When I first started going to the gym it was a huge struggle. I set myself a goal, which perhaps could help you too - go to the gym, even if it’s only for 15 minutes, and even if you just play pool in the lounge and read your phone, every day. What you’ll find, as I did, is that after a few days of this you’ll say to yourself “well maybe I can do just one exercise, maybe I’ll play some basketball”. A week later, you might start fiddling around on one of the machines. A week later, free weights. You’ll get fitter and fitter, and if you look at the amount of exercise, either by intensity or by length of workout, it’ll start to look exponential.

Eventually, of course, it’ll level off. None of us are super saiyans. What really happens is that your initial discipline will rapidly get you to a new minimum fitness level which you can maintain or increase over time, and now going to the gym is habitual, rather than motivation based. The curve looks like this:

S curve
S curve

This curve happens everywhere in biology - and biologists talk about things that “shift the curve left” (which speeds up the exponential phase) or “shift the curve right” (which makes it longer). Your effort, on the other hand, looks like this:

Negative saturation curve
Negative saturation curve

The second curve isn’t a surprise either - for instance, the first curve can represent hemoglobin - oxygen binding, and the second curve represents how much oxygen is present in substrate.

I don’t think this is an accident. When we descibe “habit” we’re only describing the mental infrastructure that guides our actions as humans. You wake up in the morning, and if you eat breakfast every day, you begin to reinforce neural pathways that are involved in that: your hypothalamus and stomach secretes hormones related to digestion and hunger, your brain pushes the parasympathetic nervous pathways that allow you to digest the food, etc. If you don’t eat breakfast, those pathways begin to wither - or more precisely, activating them is on the exponential part of the S curve: you have to force yourself to eat, because you aren’t hungry.

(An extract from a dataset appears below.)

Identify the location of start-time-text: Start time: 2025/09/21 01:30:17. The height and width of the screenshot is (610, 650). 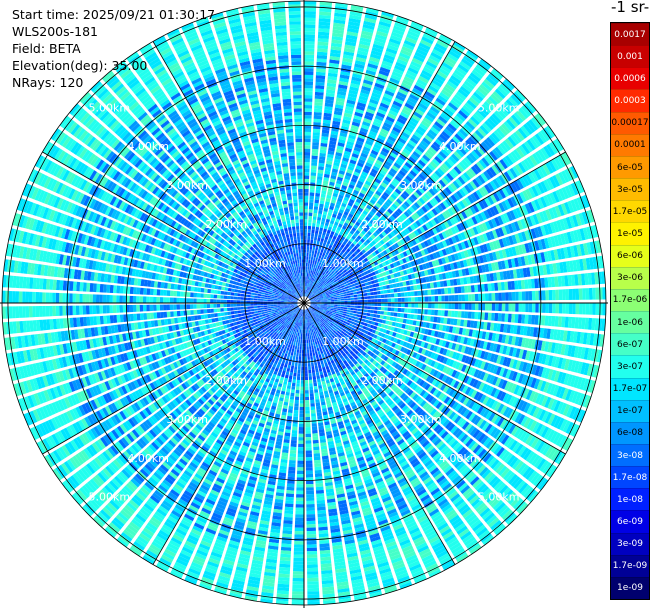
(114, 14).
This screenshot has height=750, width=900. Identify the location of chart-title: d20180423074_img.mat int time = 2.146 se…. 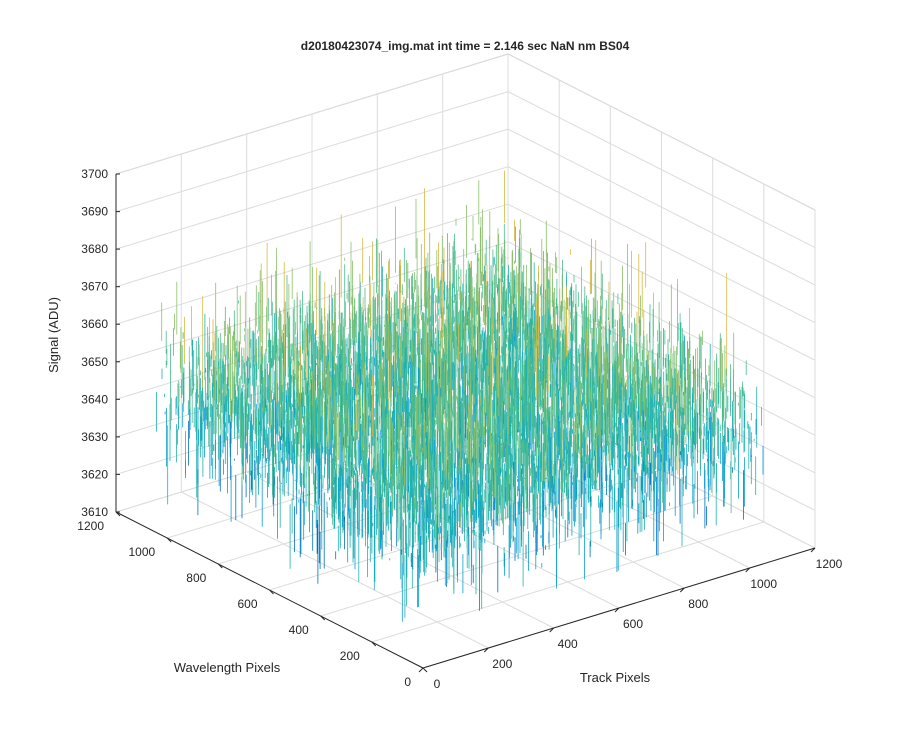
(466, 46).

We probably already know this subliminally - if you play video games every day, it doesn’t take an extraordinary amount of effort to play them today. But if you never play them, you’ll rarely want to, even if you could. The more sugar you eat, the more you crave sugar. Regular wine drinkers find cracking the next bottle easier. Etc. Same with chess or exercise or programming or…writing.

I have no immediate solution if you can’t get yourself to do the first 15 minutes, though. Certainly I’ve wanted to start a blog for years, and never executed, and many of the side projects I’m pursuing now are ideas that have been bouncing around my head since my old college days. No time like the present, I guess.

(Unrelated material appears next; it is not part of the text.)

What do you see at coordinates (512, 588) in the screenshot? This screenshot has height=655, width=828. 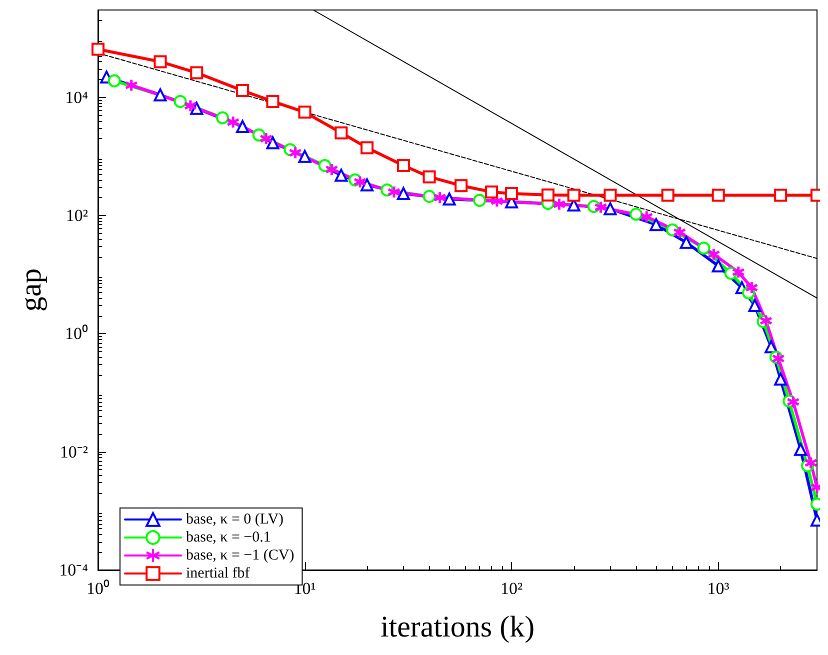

The one thing I will say, which is reinforced in the math, is that the first day is always the hardest, and then the second day is the second hardest…until the curve flips. When it does, you’ll find it’s actually harder not to do the thing than it is to do it - your neurons don’t seem to distinguish between action and inaction. That means starting bad habits is just as hard as ending them. That knowledge is comforting, somehow.